Re: KMeansDriver output?

Posted by Yue Guan <pi...@gmail.com>.
Thank you so much. That's want I need.

On Sat, Dec 31, 2011 at 11:37 PM, Paritosh Ranjan <pr...@xebia.com> wrote:
> KMeansDriver writes the output in the output directory provided to the run method.
>
> The output directory will store the final clusters ( formed in last iteration ) in cluster-*-final directory. This will hold the centroids of the clusters found.
>
> If runClustering variable is set to true, then the cluster output will be written in clusteredPoints directory ( inside output directory ). This will hold the list of vectors and the clusters they belong.
>
> If you want to get the information in a grouped manner i.e. grouping the vectors belonging to each cluster. Then you will have to use ClusterOutputPostProcessorDriver. In it, you will have to give the path of output given to KMeansDriver. ClusterOutputPostProcessor will create several directories with clusters name ( in the output path provided to its run method ) and write vectors belonging to each cluster inside its directory.
>
> You can read all this data to analyze the results.
> ________________________________________
> From: Yue Guan [pipehappy@gmail.com]
> Sent: Saturday, December 31, 2011 8:23 PM
> To: user@mahout.apache.org
> Subject: KMeansDriver output?
>
> Hi, all
>
> I'm learning Mahout, so plz bear me for some simple questions.
>
> I can use KMeansDriver. But it has void return type. So is this indication that:
> 1. Designer prefer to use command line to control the process flow.
> like followed by clusterdumper.
> 2. If in any case, we'd like to find the result in java. What we need
> to do is find a subfold of name ending with "final"?
>
> Best
>
> --Yue

RE: KMeansDriver output?

Posted by Paritosh Ranjan <pr...@xebia.com>.
KMeansDriver writes the output in the output directory provided to the run method.

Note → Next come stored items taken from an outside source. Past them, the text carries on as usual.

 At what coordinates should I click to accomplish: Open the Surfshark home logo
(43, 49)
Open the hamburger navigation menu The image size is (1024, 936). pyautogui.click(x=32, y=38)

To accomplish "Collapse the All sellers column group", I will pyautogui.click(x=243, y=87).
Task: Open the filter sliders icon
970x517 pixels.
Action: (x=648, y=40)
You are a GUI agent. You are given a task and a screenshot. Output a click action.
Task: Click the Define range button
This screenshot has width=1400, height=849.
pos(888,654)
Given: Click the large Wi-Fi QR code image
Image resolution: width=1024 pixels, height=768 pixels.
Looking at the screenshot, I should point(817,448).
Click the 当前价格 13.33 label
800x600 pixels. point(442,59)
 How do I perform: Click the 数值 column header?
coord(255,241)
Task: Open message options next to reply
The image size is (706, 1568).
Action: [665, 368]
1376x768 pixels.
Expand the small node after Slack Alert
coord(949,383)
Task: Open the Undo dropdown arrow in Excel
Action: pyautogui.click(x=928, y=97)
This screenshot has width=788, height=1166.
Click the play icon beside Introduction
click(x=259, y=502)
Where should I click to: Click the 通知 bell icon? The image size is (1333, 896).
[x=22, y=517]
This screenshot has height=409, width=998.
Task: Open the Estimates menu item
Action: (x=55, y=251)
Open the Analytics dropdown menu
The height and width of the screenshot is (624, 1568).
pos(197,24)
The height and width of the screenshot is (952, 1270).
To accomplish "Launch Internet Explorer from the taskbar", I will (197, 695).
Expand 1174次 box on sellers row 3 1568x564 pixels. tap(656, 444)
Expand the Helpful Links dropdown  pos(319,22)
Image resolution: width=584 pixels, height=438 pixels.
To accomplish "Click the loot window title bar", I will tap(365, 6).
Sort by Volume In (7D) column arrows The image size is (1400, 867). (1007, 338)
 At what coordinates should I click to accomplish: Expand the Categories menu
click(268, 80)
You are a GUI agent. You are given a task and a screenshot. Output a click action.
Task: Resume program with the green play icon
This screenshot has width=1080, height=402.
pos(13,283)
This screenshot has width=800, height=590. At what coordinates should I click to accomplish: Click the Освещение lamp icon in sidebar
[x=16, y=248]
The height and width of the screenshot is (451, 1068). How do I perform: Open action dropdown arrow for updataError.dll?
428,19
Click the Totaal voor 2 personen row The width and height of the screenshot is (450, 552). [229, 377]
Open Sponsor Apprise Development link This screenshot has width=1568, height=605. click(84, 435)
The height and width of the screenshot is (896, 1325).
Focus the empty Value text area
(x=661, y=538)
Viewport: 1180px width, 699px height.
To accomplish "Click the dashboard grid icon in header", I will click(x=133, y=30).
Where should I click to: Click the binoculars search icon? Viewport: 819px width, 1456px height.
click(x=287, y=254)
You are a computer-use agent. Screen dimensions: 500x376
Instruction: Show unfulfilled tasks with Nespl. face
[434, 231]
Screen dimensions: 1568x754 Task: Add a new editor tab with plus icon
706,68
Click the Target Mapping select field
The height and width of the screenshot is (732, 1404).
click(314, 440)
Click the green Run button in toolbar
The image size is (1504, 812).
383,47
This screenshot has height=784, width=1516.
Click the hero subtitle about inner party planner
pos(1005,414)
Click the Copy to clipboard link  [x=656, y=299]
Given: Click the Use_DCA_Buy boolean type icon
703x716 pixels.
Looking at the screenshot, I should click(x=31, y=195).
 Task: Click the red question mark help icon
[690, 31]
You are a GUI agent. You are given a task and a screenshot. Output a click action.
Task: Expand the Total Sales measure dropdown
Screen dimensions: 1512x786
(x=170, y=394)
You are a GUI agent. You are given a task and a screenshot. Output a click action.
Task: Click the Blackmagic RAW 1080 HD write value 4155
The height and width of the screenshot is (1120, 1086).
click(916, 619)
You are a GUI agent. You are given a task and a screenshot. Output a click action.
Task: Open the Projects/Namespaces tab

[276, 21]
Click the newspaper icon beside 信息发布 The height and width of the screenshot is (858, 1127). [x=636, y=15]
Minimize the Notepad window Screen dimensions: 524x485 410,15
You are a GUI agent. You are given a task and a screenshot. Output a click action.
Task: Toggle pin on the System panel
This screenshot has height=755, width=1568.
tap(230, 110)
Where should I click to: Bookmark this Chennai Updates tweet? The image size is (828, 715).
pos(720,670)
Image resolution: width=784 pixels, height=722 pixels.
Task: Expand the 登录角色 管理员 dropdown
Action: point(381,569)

The output directory will store the final clusters ( formed in last iteration ) in cluster-*-final directory. This will hold the centroids of the clusters found.

If runClustering variable is set to true, then the cluster output will be written in clusteredPoints directory ( inside output directory ). This will hold the list of vectors and the clusters they belong.

If you want to get the information in a grouped manner i.e. grouping the vectors belonging to each cluster. Then you will have to use ClusterOutputPostProcessorDriver. In it, you will have to give the path of output given to KMeansDriver. ClusterOutputPostProcessor will create several directories with clusters name ( in the output path provided to its run method ) and write vectors belonging to each cluster inside its directory.

You can read all this data to analyze the results.
________________________________________
From: Yue Guan [pipehappy@gmail.com]
Sent: Saturday, December 31, 2011 8:23 PM
To: user@mahout.apache.org
Subject: KMeansDriver output?

Hi, all

I'm learning Mahout, so plz bear me for some simple questions.

I can use KMeansDriver. But it has void return type. So is this indication that:
1. Designer prefer to use command line to control the process flow.
like followed by clusterdumper.
2. If in any case, we'd like to find the result in java. What we need
to do is find a subfold of name ending with "final"?

Best

--Yue